ACTIONS TO TAKE:
- 1) Rewrite the post on FPGA CPU design starting at "Though, granted, BSR1" and ending at "to use these.", with "Spartan 6" replaced by "Spartan 3".
- 2) In the post on FPGA CPU design, roughly how many LUTs might even a seemingly simple CPU design use?
- 3) Carry the post about FPGA CPU cores forward from its final sentence.

PROVIDED TEXT:
☆ ☆ ☆ ☆

I have reservations about m68k as it seems like it would be pretty steep
to do an efficient FPGA implementation of it.

Simpler RISC style ISA's seem like they will have less cost for
implementing them in an FPGA. similarly if one avoids (wherever
possible) supporting features which require internal state machines or
would imply the use of microcode.

Though, even with seemingly relatively simple CPU designs one may still
be using roughly 5 kLUT or so... (And a bit more if the design gets more
advanced).

Though, granted, BSR1 is now my first CPU core to actually get all the
way through a start-up program in simulation (though bugs and holes
likely remain, at least this means most of the basic parts of the ISA
are working).

Similarly, a more minimalist design could be possible if there was a
need for lower LUT cost. But, then again I am realizing Vivado doesn't
support Spartan 6 devices, thus apparently would need to also install
ISE to use these.

☆ ☆ ☆ ☆

GIVEN INFORMATION:
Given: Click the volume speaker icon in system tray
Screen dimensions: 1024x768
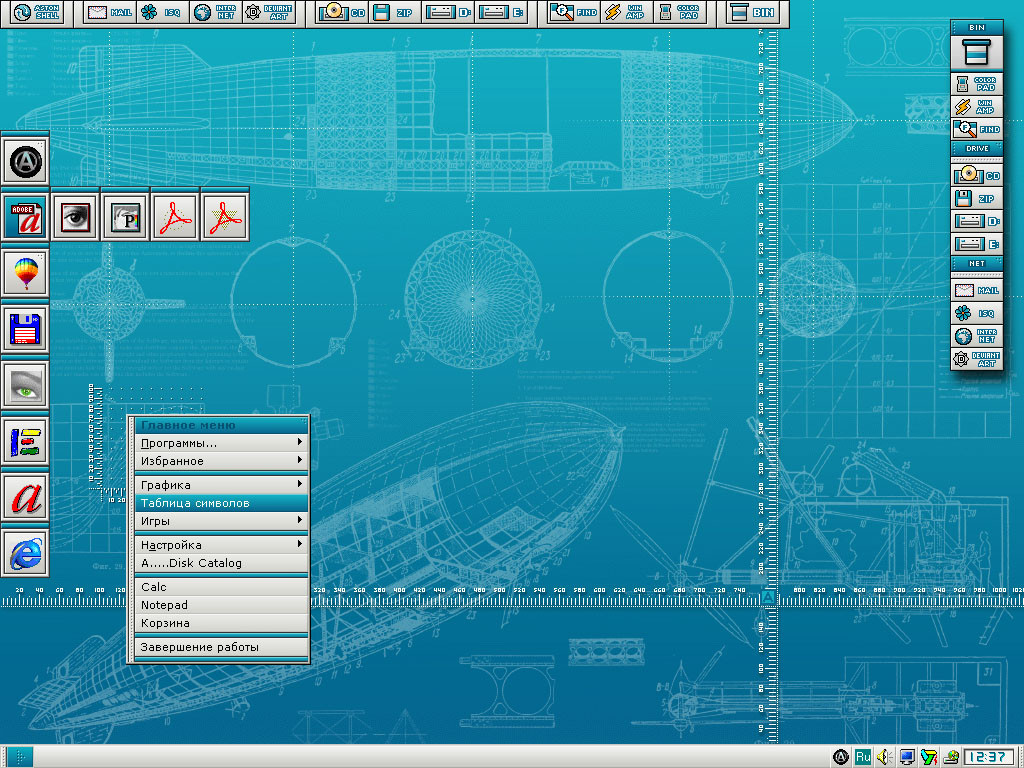Looking at the screenshot, I should coord(884,756).
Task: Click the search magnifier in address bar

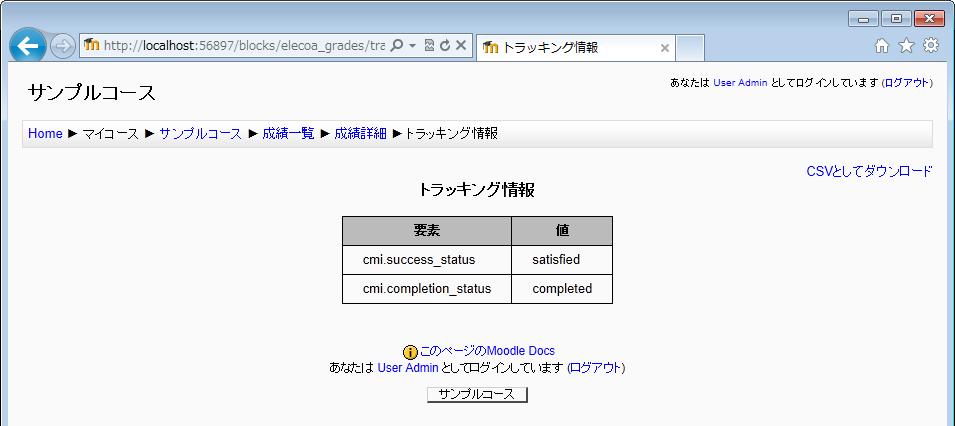Action: pos(396,46)
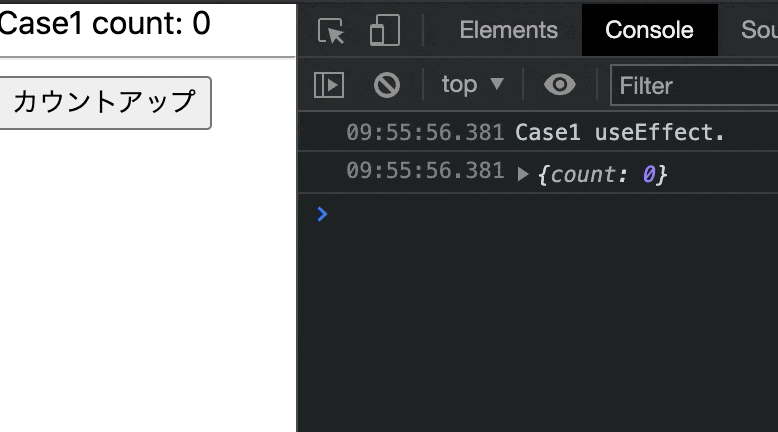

☆ ☆ ☆ ☆

ANSWERS BELOW:
- 1)
Though, granted, BSR1 is now my first CPU core to actually get all the
way through a start-up program in simulation (though bugs and holes
likely remain, at least this means most of the basic parts of the ISA
are working).

Similarly, a more minimalist design could be possible if there was a
need for lower LUT cost. But, then again I am realizing Vivado doesn't
support Spartan 3 devices, thus apparently would need to also install
ISE to use these.

- 2) Roughly 5 kLUT.

- 3)
>
>>>> It's convenient how the 68k is excluded from most comparisons even in a thread about the 68k.
>>>
>>> A bit unfair when in a previous message I said "m68000 can do it in two instructions and 12 bytes (one more than i386)".
>>
>> You didn't show code like the others architectures but it is trivial.
>>
>>> https://groups.google.com/d/msg/comp.arch/wzZW4Jo5tbM/W_1OalsXCwAJ
>>>
>>> I even gave the 68k the benefit of the doubt by not counting the link and unlk instructions (two instructions and six bytes) I couldn't find a way to turn off.
>>
>> For GCC, -fomit-frame-pointer is supposed to turn the frame pointer off but some versions of GCC still sometimes generate LINK and UNLK instructions for the 68k target. GCC is bad about generating LINK and UNLK for functions with no variables too. The frame pointer should be turned off for performance benchmarks. The x86 target is severely degraded with only 8 GP registers but the 68k should show some code density improvement. I believe the x86_64 omits the frame pointer by default.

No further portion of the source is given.